> [Excerpted passage]:
>>>>>

| 9.4°C Dublin

Happily married couple's horror at STD blunder


Wrong call: Dr Iman Ekky got the diagnosis wrong. Photo: Collins

Wrong call: Dr Iman Ekky got the diagnosis wrong. Photo: Collins

Wrong call: Dr Iman Ekky got the diagnosis wrong. Photo: Collins

A happily married couple, who endured a herpes misdiagnosis, said they hope no other couple has to go through the stress, devastation and utter embarrassment they suffered.

They were speaking after the doctor who made the misdiagnosis of the sexually transmitted infection was found guilty of poor professional performance.

Dr Iman Ekky who works at the Drumcondra Clinic in Dublin, told the 36-year-old mother, who can only be identified as Patient A, that she had herpes.

This was despite the woman's protests that she was in a loving and monogamous relationship.

A Medical Council fitness to practise inquiry into Dr Ekky's treatment heard that when informed of the diagnosis, Patient A felt 'stupid' and that she was being told that if she was not 'playing away' then her husband was.


Yesterday, all eight allegations of poor professional performance against Dr Ekky were found to be proven.

These included that she diagnosed Patient A with herpes in circumstances where there was no evidence for the diagnosis and that she failed to take into account that Patient A was in a monogamous relationship.

An allegation that Dr Ekky caused Patient A and her husband undue distress as a result of the diagnosis was also found to be proven.

Dr Ekky denied all allegations against her but didn't give evidence to the inquiry and didn't attend yesterday's hearing.

The couple, who met when they were teenagers and have been married for 12 of their 18 years together, spoke after the inquiry of the anxiety Dr Ekky's misdiagnosis caused them.

Patient A's husband said another couple might not have withstood the pressure of the original diagnosis.

"We hope and pray that nobody has to go through this stress, devastation and utter embarrassment as well, in many respects for my wife and family, ever again in regards to such a treatment and such a diagnosis," he said.

He added that a bartholin's cyst was an extremely common condition, which is easily diagnosed and treated.

During the two-day hearing, Patient A's husband described his wife as 'a lovely innocent lady' and said bringing an allegation of sexual misconduct to their home was 'unforgiveable'.

He told the hearing the couple had a 'highly monogamous relationship based on trust, respect and friendship' and said he was absolutely furious when told of the herpes diagnosis.

Patient A had attended Dr Ekky's clinic on April 25, 2012 because of a pea-sized lump on her genitals. She gave evidence of her 'complete shock' upon being told by Dr Ekky that she had herpes.

"I said is that not an STD? She said it was. I said it can't be possible because I am with my husband 18 years so it can't be an STD."

Patient A told the inquiry that she couldn't believe what she was hearing.

"To me it felt like she was saying, I kind of felt really stupid, I felt like she was kinda looking at me saying you're so stupid like if you're not playing away then your husband is," Patient A said.


She added that when she asked Dr Ekky for a blood test to confirm the diagnosis, she was told that it would be too expensive.

Two days after the diagnosis, Patient A went for a second opinion with a local GP and was told she did not have herpes but was suffering from a bartholin's cyst, this was later confirmed by a gynaecologist.

Patient A decided to make a complaint against Dr Ekky.

The fitness to practise committee's report on the matter will now be forwarded to the board of the Medical Council, which will decide at a future date what penalty, if any, to impose on Dr Ekky.

<<<<<

> [Study material]:
>>>>>

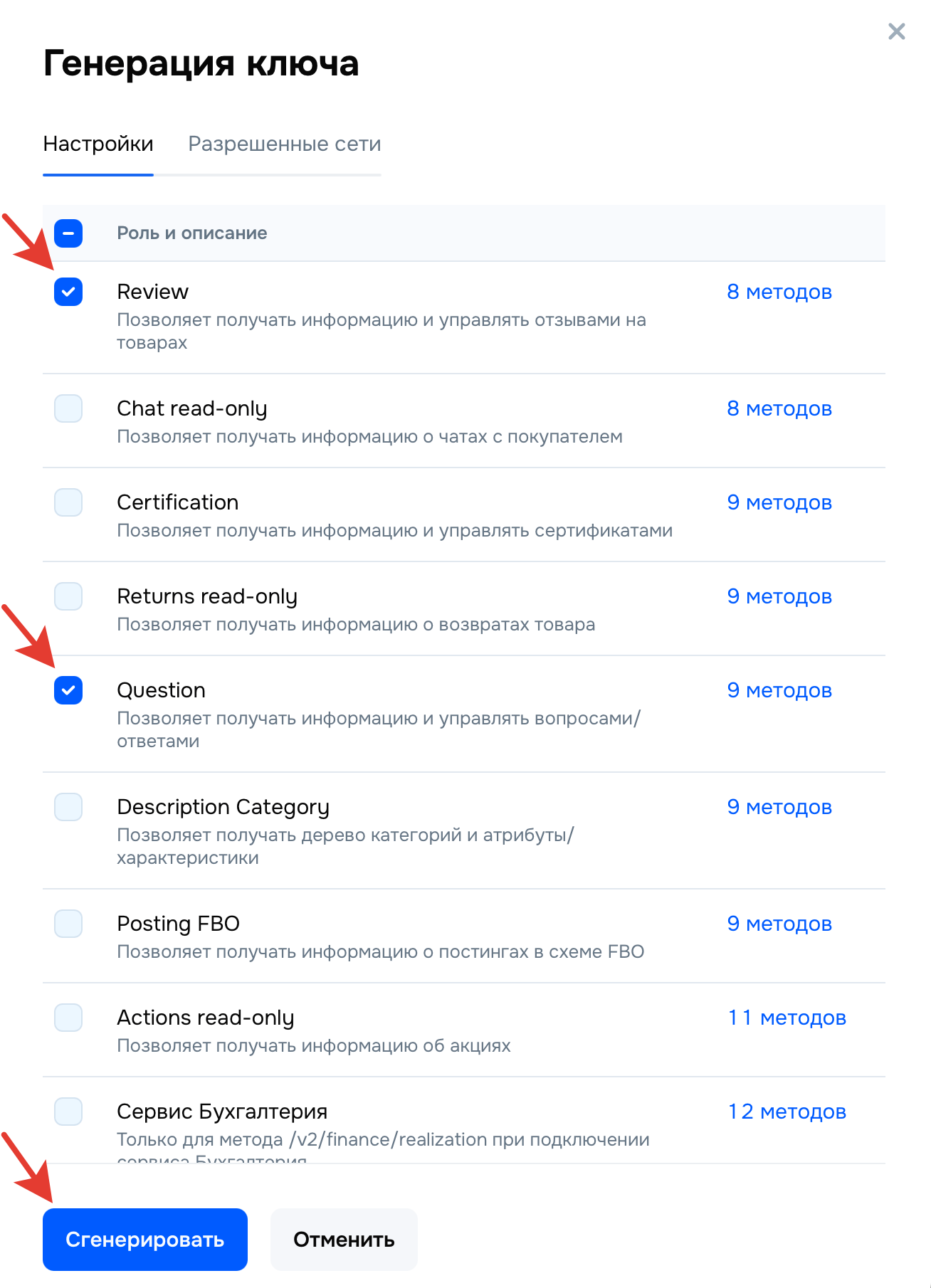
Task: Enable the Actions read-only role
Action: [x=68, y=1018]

<<<<<
>>>>>

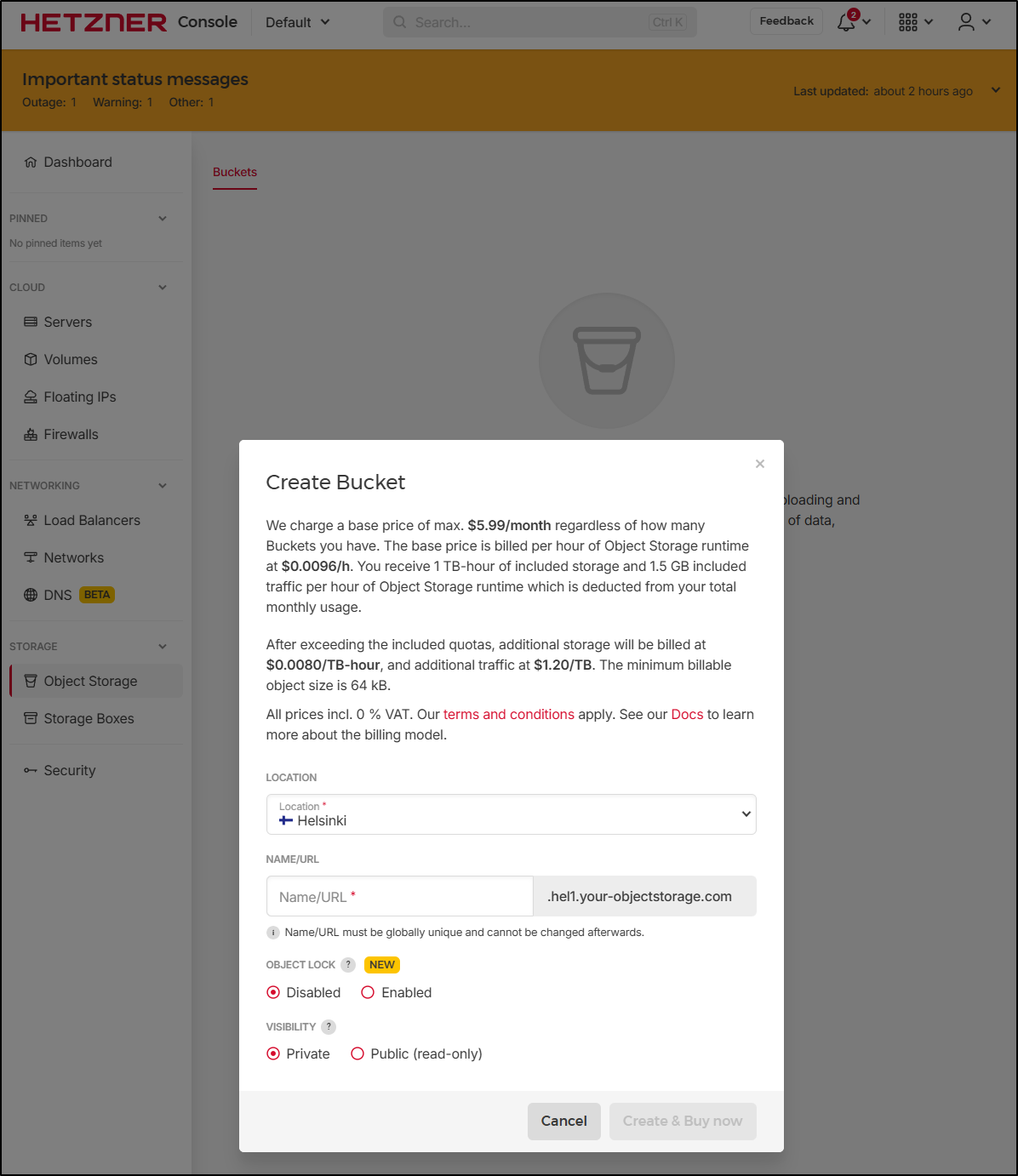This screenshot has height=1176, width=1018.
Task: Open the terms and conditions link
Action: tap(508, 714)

<<<<<

> [Problem description]:
Reproduce, word for word, the stretch of the herpes misdiagnosis article from "This was despite" through "were found to be proven.".

> [Expected answer]:
This was despite the woman's protests that she was in a loving and monogamous relationship.

A Medical Council fitness to practise inquiry into Dr Ekky's treatment heard that when informed of the diagnosis, Patient A felt 'stupid' and that she was being told that if she was not 'playing away' then her husband was.


Yesterday, all eight allegations of poor professional performance against Dr Ekky were found to be proven.